Student Robert Sedgwick hoards quarters to drop into video machines, and Harvard University approves of the idea. He is not playing Pac Man or any other popular game. He studies. He writes papers and reports.
''These coin machines are so convenient,'' he says. ''They save me time and space.''
A doctoral student in the graduate school of education, Mr. Sedgwick spends many of his study hours at a new Digital Decmate 1 word processer at the Gutman Library here. He utilizes a processor to produce research assignments, to store information, to develop new ideas.
''Harvard students are part of a two-year experiment,'' says Robert Carroll, director of the campus Office Information and Communications Systems. ''Harvard wants to know whether students not involved in technology, mathematics, or science can use word processors as a regular tool in their everyday study.
''The university wants to know whether students can improve their classroom work, especially the writing of papers, by using word processing machines.''
College administrators around the country are toying with ideas of how a liberal-arts student can best utilize computer technology.
''Some people conceive of a computer in every pot,'' says L. Eudora Pettigrew , associate provost for instruction at the University of Delaware, where there are several coin-operated machines. ''The computer is a supplement, a tool, not a substitute for education. To get an education, a student must think.''
''The use of personal word processors by students could be the tip of the iceberg in a technological revolution on campus,'' says Mark Van Baalen, who along with Lewis Law heads up the Harvard program. Preliminary studies have been made on word processor use at other schools, he says, but no definitive review has been made.
The Harvard program is an experiment jointly financed by the university and Digital Equipment Corporation. Digital has provided 40 coin-operated machines, worth $25,000, on campus. All but nine are operating - some available 24 hours a day - in dormitories, libraries, and classroom buildings throughout the campus.

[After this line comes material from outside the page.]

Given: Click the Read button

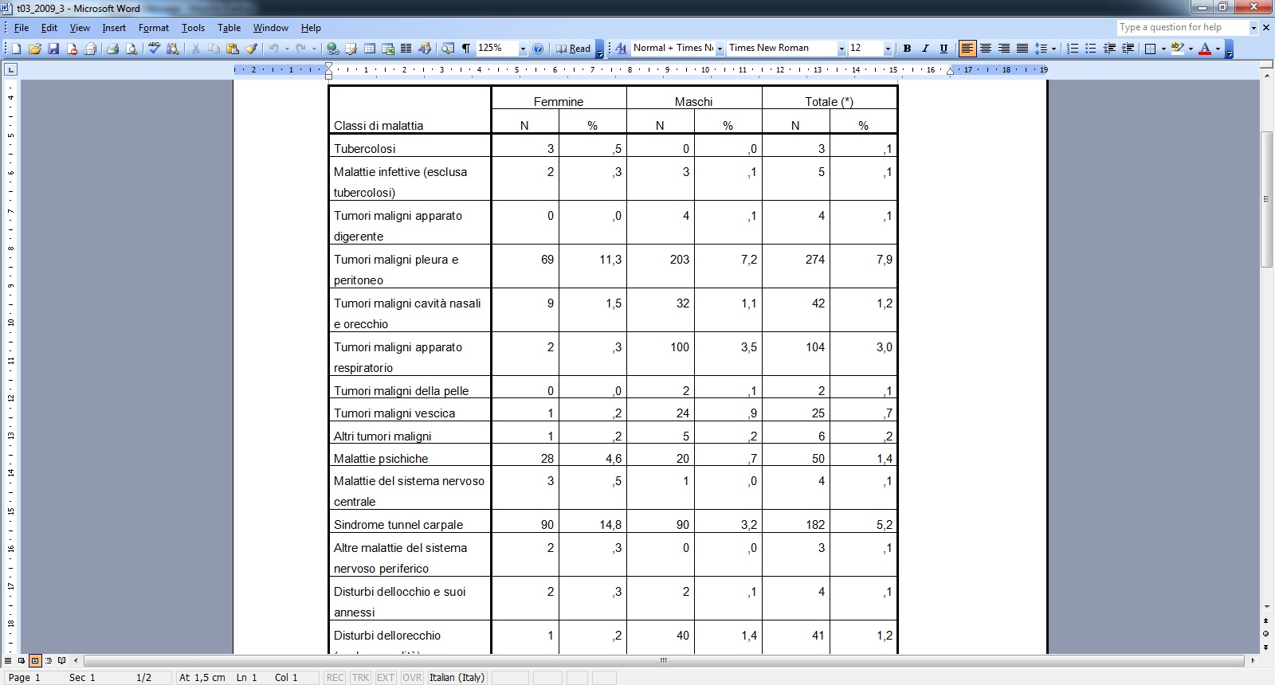Looking at the screenshot, I should [x=574, y=49].
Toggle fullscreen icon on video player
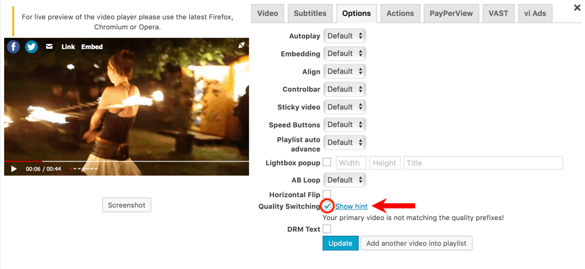Viewport: 585px width, 269px height. tap(241, 45)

Two practice units are available, too.
The terms of the Harvard-Digital partnership are simple. Rates are $2 an hour after an introductory month at $1 an hour. Those rates could be reduced if enough people use the machines. Break-even use is estimated to be six hours a day per machine at the current rate.
Benefits for Digital are future profits if the machine is a success at Harvard. College campuses then become a market for coin-operated processors.
This project could transform word processors from a ''mysterious new technology'' into a ''valuable tool for college students nationwide,'' Mr. Carroll says. But students are not flocking to the new machines.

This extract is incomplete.